How to complete this task:
Output the listing below in full, exactly as written.

Source material:

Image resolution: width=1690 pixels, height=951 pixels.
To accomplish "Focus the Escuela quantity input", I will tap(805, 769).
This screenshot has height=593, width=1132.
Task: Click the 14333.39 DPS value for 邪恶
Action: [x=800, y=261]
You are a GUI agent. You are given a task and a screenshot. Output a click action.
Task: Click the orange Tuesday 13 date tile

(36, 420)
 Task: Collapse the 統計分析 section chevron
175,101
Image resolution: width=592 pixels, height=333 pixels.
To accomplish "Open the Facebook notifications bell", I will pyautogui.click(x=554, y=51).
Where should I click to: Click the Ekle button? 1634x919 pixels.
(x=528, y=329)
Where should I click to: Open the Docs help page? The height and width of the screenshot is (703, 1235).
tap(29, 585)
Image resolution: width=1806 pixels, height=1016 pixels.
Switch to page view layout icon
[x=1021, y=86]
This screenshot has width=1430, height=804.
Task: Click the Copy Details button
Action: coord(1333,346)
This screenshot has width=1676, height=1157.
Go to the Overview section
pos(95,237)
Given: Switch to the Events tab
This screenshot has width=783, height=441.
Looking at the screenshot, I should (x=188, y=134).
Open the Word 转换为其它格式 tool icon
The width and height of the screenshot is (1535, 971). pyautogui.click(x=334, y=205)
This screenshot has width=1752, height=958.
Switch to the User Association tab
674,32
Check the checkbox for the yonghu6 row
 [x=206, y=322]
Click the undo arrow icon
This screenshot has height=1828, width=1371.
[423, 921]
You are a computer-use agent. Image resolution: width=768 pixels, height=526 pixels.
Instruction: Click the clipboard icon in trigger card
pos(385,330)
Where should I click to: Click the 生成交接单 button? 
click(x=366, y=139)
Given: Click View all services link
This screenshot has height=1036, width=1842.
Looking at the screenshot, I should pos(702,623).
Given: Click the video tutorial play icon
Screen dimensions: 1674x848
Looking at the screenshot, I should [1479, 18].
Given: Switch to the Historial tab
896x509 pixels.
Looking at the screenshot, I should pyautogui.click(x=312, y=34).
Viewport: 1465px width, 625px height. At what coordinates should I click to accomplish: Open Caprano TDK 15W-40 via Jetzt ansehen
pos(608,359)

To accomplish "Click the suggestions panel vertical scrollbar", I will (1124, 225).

Task response:
Image resolution: width=1690 pixels, height=951 pixels.
To accomplish "Focus the Escuela quantity input", I will tap(805, 769).
This screenshot has height=593, width=1132.
Task: Click the 14333.39 DPS value for 邪恶
Action: [x=800, y=261]
You are a GUI agent. You are given a task and a screenshot. Output a click action.
Task: Click the orange Tuesday 13 date tile

(36, 420)
 Task: Collapse the 統計分析 section chevron
175,101
Image resolution: width=592 pixels, height=333 pixels.
To accomplish "Open the Facebook notifications bell", I will pyautogui.click(x=554, y=51).
Where should I click to: Click the Ekle button? 1634x919 pixels.
(x=528, y=329)
Where should I click to: Open the Docs help page? The height and width of the screenshot is (703, 1235).
tap(29, 585)
Image resolution: width=1806 pixels, height=1016 pixels.
Switch to page view layout icon
[x=1021, y=86]
This screenshot has width=1430, height=804.
Task: Click the Copy Details button
Action: coord(1333,346)
This screenshot has width=1676, height=1157.
Go to the Overview section
pos(95,237)
Given: Switch to the Events tab
This screenshot has width=783, height=441.
Looking at the screenshot, I should (x=188, y=134).
Open the Word 转换为其它格式 tool icon
The width and height of the screenshot is (1535, 971). pyautogui.click(x=334, y=205)
This screenshot has width=1752, height=958.
Switch to the User Association tab
674,32
Check the checkbox for the yonghu6 row
 [x=206, y=322]
Click the undo arrow icon
This screenshot has height=1828, width=1371.
[423, 921]
You are a computer-use agent. Image resolution: width=768 pixels, height=526 pixels.
Instruction: Click the clipboard icon in trigger card
pos(385,330)
Where should I click to: Click the 生成交接单 button? 
click(x=366, y=139)
Given: Click View all services link
This screenshot has height=1036, width=1842.
Looking at the screenshot, I should pos(702,623).
Given: Click the video tutorial play icon
Screen dimensions: 1674x848
Looking at the screenshot, I should [1479, 18].
Given: Switch to the Historial tab
896x509 pixels.
Looking at the screenshot, I should pyautogui.click(x=312, y=34).
Viewport: 1465px width, 625px height. At what coordinates should I click to accomplish: Open Caprano TDK 15W-40 via Jetzt ansehen
pos(608,359)

To accomplish "Click the suggestions panel vertical scrollbar", I will (1124, 225).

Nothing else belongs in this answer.